Sicuramente l’idea per questa sceneggiatura è originale e introduce qualcosa di nuovo nell’ampio panorama dei soggetti che hanno come tema l’apocalisse zombie. E poi vi è una nutrita schiera di appassionati del genere horror-comedy – di cui non faccio parte, ma lo avrete capito – che di certo apprezzerà la comicità delle classiche gag tra scolaretti americani mischiata al sangue che gronda dalle loro bocche dopo aver sbranato il bidello. Quello che mi chiedo è se, dopo i bambini zombie, non siamo forse arrivati al capolinea di un genere. Tra l’altro, è di poco fa la notizia che “World War Z 2” uscirà il 9 giugno 2017, ma già si sapeva che ci sarebbe stato un seguito. Come dicevamo, di certo non sarà un film che rimarrà nella leggenda, ma ci può stare. La storia è avvincente, ci sono tanti colpi di scena e vogliamo tutti vedere come si evolverà la trama.

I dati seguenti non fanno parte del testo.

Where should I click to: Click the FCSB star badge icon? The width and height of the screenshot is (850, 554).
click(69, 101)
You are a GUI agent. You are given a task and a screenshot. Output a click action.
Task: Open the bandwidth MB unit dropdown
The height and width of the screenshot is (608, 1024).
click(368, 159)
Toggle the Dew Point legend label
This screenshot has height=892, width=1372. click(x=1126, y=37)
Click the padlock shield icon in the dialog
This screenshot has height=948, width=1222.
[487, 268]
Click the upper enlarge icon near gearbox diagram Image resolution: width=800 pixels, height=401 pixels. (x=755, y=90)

Dico solo che se non ci fosse stato Brad Pitt, non sono così sicuro che i guadagni sarebbero stati tanto alti da farlo diventare il film sugli zombie con il maggior incasso di sempre. Detto questo, non è forse il caso di smettere di considerare soggetti di questo genere – e nel genere includo chiaramente anche lupi mannari e vampiri – visto anche il prolungamento della serie tv “The Walking Dead” e la nuova “The Strain”, che da sole possono benissimo soddisfare la brama di sangue degli spettatori più assetati? Cos’altro ci si può inventare ancora per rinfrescare questa categoria narrativa e non cadere in banalità disarmanti? Scrittori e sceneggiatori, beh, stupitemi!

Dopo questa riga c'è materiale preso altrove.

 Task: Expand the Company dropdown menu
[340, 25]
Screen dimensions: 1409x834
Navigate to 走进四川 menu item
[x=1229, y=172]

Piccola curiosità finale per capire il titolo del film: il termine cooties (letteralmente pidocchi) si riferisce in campo medico all’effetto di repulsione che i bambini tra i sette e i dieci anni provano nei confronti di coetanei che percepiscono come “diversi”, magari solo in quanto molto timidi, con qualche mania o più frequentemente perché di sesso opposto. Devo ringraziare la mia Amigdala se da piccolo rincorrevo le bambine per picchiarle, invece che per baciarle. Di questa repulsione i bambini ne fanno spesso un gioco in cui simulano il contagio di una malattia immaginaria se si viene in contatto in qualche modo con i compagni “infetti”. Sono i cosiddetti tag games a cui abbiamo giocato tutti durante l’infanzia, di cui esistono mille varianti e di cui c’è, appunto, la versione Humans vs Zombie. Svelato l’arcano.
Ora che sono grandicello, però, mi chiedo perché gli esseri umani abbiano innata questa predisposizione tendente all’omofobo ad accostare i concetti di diverso e infetto. Lascio a voi le possibili considerazioni riguardo le implicazioni socio-culturali. Certo è che nerd, secchioni e bambine non se la passano mai bene alle elementari.